Outputs: - qc_scores.csv — Novelty scores for each evaluation sample - qc_labels.csv — Predicted labels ("authentic" vs "suspect") based on threshold - score_distribution.png — Histogram of scores with threshold line - pca_scores.png — (Optional) PCA showing reference vs evaluation separation - report.md — Summary with specificity/sensitivity (if labels available)

Assumptions: - Reference library is representative (covers expected variability) - Preprocessing identical for reference and evaluation samples - Threshold chosen based on acceptable false positive rate - One-class model appropriate (novelty = outlier from reference distribution)

🔬 Minimal Reproducible Example (MRE)¶

import numpy as np
import matplotlib.pyplot as plt
from foodspec.apps.qc import run_qc_workflow
from foodspec.viz.qc import plot_score_distribution
from examples.qc_quickstart import _synthetic_qc

# Generate synthetic QC dataset (reference + evaluation samples)
fs = _synthetic_qc()
print(f"Total samples: {fs.x.shape[0]}")
print(f"Reference: {(fs.metadata['group'] == 'auth_ref').sum()}")
print(f"Evaluation: {(fs.metadata['group'] == 'evaluation').sum()}")

# Define train mask (reference library)
train_mask = fs.metadata["group"] == "auth_ref"

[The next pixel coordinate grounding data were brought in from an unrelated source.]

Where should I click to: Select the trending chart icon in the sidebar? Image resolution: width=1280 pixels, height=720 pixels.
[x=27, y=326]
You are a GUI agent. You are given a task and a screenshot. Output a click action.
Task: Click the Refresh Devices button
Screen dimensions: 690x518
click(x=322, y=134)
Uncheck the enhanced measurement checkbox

# Run QC workflow (one-class SVM)
result = run_qc_workflow(
    fs,
    train_mask=train_mask,
    model_type="oneclass_svm",  # or "isolation_forest"
    nu=0.05  # Expected outlier fraction
)

# Display results
print(f"\nQC Results:")
print(f"  Threshold: {result.threshold:.3f}")
print(f"  Predictions: {result.labels_pred.value_counts().to_dict()}")
if 'true_label' in fs.metadata.columns:
    from sklearn.metrics import classification_report
    print("\nClassification Report:")
    print(classification_report(fs.metadata['true_label'], result.labels_pred))

# Plot score distribution
fig, ax = plt.subplots(figsize=(8, 6))
plot_score_distribution(
    result.scores,
    threshold=result.threshold,
    labels=result.labels_pred,
    ax=ax
)
ax.set_title("QC Score Distribution")
plt.tight_layout()
plt.savefig("qc_score_distribution.png", dpi=150, bbox_inches='tight')
print("Saved: qc_score_distribution.png")

Expected Output:

Total samples: 150
Reference: 100
Evaluation: 50

QC Results:
  Threshold: -0.325
  Predictions: {'authentic': 45, 'suspect': 5}

Saved: qc_score_distribution.png

✅ Validation & Sanity Checks¶

Success Indicators¶

Score Distribution: - ✅ Reference samples have high scores (> threshold) - ✅ Clear separation between reference and known outliers - ✅ Evaluation samples fall into two distinct groups (authentic vs suspect)

Metrics (if labels available): - ✅ Specificity > 90% (few false positives = low false alarm rate) - ✅ Sensitivity > 80% (catches most true outliers) - ✅ Balanced performance (not all predictions "authentic" or all "suspect")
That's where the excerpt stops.